Downton Abbey: Episode #3.8 (2012)
"Let's give it a go and see what the future brings."
The question: is this, the season three finale of Downton Abbey, actually the season three finale, or will there be, come December 25, an episode that is the actual season finale? British television is admittedly first-rate, but British television programming has something of Lewis Carroll about it. Whatever it is, episode eight moves past the oddities of episode seven and has many of the grace notes that made season one and the Christmas episode of season two so pleasurable. If we are to have another Christmas treat, and if it includes Shirley MacLaine, and if it's as good as the last time around, then season three may end up being the best overall, so far.
Lady Rose is the only jarring note. It's rarely a good idea to introduce a new character near the end of something, but, nonetheless, here comes Rose Somebody's-Distant-Relation. Who she is, what she's doing, and where she's going is anybody's guess. Looking a bit like a demented Bo Peep, she does give us entry into the inferno (Matthew references Dante in describing it) of a Jazz Age London nightclub, complete with black trumpet player, gyrating flappers, and a man that looks vaguely like the old Prince of Wales. It's a nice bit of twenties local color, but that's all it is.
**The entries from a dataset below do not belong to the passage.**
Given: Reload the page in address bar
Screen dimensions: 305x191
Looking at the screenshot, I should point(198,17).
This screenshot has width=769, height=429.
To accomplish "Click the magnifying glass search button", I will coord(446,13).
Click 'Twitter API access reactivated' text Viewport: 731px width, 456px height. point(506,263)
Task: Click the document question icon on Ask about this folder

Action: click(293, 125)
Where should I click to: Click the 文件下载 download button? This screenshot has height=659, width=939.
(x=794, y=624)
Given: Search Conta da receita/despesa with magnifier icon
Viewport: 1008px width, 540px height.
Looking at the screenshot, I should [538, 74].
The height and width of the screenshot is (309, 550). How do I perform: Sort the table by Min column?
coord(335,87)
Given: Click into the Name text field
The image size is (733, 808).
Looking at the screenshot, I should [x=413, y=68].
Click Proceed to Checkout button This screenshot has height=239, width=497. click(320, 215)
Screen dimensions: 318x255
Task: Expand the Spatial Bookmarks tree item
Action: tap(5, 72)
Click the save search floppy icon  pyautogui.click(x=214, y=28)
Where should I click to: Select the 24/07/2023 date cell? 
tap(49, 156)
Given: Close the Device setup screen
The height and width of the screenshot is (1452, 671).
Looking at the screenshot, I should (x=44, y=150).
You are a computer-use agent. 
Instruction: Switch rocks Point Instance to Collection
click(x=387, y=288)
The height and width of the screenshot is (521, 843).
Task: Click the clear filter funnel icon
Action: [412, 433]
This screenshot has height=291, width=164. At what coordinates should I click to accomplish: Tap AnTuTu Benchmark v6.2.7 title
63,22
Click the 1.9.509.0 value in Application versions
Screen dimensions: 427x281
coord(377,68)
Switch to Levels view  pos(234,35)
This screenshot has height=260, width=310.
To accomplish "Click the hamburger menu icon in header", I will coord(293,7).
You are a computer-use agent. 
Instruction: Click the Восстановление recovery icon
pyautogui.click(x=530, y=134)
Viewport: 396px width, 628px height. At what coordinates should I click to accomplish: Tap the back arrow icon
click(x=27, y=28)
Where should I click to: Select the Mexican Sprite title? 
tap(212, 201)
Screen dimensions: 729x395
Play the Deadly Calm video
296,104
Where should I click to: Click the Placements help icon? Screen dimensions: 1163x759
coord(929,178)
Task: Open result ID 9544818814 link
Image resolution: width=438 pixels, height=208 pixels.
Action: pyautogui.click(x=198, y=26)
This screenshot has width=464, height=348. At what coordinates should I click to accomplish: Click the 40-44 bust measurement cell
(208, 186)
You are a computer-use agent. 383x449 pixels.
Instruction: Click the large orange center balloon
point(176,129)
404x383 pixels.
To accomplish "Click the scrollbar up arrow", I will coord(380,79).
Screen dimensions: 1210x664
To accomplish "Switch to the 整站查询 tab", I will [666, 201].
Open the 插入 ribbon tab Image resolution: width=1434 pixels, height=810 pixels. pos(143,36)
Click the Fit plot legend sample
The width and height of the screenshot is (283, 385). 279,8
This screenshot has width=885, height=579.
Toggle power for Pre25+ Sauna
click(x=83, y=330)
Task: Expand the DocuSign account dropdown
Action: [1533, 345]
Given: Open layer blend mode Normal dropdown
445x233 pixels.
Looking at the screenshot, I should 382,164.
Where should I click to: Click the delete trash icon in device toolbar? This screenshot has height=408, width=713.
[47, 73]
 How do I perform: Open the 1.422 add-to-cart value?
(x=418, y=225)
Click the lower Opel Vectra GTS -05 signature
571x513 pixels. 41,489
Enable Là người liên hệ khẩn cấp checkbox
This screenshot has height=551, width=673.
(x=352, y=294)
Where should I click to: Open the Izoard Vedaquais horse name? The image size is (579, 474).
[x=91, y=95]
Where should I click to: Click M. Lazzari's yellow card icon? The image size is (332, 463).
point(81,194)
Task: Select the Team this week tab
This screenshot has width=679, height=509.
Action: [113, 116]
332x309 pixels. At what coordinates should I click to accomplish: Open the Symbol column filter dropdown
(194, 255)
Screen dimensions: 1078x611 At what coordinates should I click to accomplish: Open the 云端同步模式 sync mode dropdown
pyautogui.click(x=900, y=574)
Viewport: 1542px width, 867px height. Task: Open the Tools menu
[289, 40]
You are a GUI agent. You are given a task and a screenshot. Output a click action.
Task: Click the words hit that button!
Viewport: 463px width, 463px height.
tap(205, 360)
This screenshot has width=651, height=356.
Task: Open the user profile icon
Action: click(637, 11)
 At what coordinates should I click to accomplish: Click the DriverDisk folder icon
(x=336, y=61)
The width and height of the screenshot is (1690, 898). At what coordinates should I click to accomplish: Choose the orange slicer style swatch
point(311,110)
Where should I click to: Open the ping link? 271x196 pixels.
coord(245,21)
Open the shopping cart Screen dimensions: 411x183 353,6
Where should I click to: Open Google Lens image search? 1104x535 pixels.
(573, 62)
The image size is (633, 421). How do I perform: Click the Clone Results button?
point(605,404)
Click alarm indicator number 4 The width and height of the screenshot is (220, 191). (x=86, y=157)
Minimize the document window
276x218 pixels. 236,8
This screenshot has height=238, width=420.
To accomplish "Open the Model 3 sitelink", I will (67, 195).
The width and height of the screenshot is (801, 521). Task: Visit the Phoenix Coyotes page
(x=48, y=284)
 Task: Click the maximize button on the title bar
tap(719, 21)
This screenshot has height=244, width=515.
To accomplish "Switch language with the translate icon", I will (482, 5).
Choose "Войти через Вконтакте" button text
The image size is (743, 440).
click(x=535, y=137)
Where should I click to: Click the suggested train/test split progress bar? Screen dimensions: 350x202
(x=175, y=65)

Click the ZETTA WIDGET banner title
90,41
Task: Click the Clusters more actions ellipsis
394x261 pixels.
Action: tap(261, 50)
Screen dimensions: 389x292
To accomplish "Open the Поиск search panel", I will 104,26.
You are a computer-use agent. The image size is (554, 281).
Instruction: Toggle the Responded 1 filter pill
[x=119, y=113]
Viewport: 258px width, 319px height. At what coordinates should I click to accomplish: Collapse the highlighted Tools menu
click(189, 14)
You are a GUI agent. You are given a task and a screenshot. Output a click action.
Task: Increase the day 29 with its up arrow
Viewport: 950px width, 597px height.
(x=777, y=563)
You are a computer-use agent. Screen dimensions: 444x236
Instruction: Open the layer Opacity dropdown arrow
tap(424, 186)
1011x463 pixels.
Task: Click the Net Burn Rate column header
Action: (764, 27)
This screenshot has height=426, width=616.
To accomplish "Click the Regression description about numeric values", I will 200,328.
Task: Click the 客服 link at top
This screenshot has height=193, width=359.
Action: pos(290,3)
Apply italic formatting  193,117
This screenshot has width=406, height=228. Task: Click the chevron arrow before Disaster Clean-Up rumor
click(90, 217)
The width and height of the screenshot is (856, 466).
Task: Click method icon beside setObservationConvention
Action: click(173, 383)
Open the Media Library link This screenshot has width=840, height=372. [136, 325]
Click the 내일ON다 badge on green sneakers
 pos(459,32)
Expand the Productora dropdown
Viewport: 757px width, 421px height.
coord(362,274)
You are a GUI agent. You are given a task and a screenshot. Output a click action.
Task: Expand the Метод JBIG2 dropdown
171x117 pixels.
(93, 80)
Violet's meddling in Isobel's household comes up good, albeit through a series of accidents. As it turns out, a very nice lady has answered Violet's employment ad regarding Ethel. This very nice lady happens to live near Ethel's son's grandparents, a situation fraught with possibility and anxiety. At Violet's instigation, Grandmother Blimp arrives just in time to announce that everything will work out fine (she'll deal with Grandfather Blimp, no worries). Violet is vindicated (through sheer luck), and Isobel is out a housekeeper-cook. Perhaps Mrs. Patmore can teach Mr. Molesley—since he can't play cricket or do much of anything else.
Poor Edith's editor and love interest turns out to be married to a woman locked away in a madhouse (what else). It's becoming a running joke—a good one, mind you—that any man Edith shows an interest in will be peculiar and disastrous. We still don't know why Anthony Strallan bolted from the marriage chapel—perhaps he'll make a surprise appearance in the Christmas episode, like he did last year, and reveal all. In other news of the Downton sisters, Mary and Matthew have had the plumbing fixed (quick, secret operation for Mary, no fuss) and Downton's future is that much closer to security.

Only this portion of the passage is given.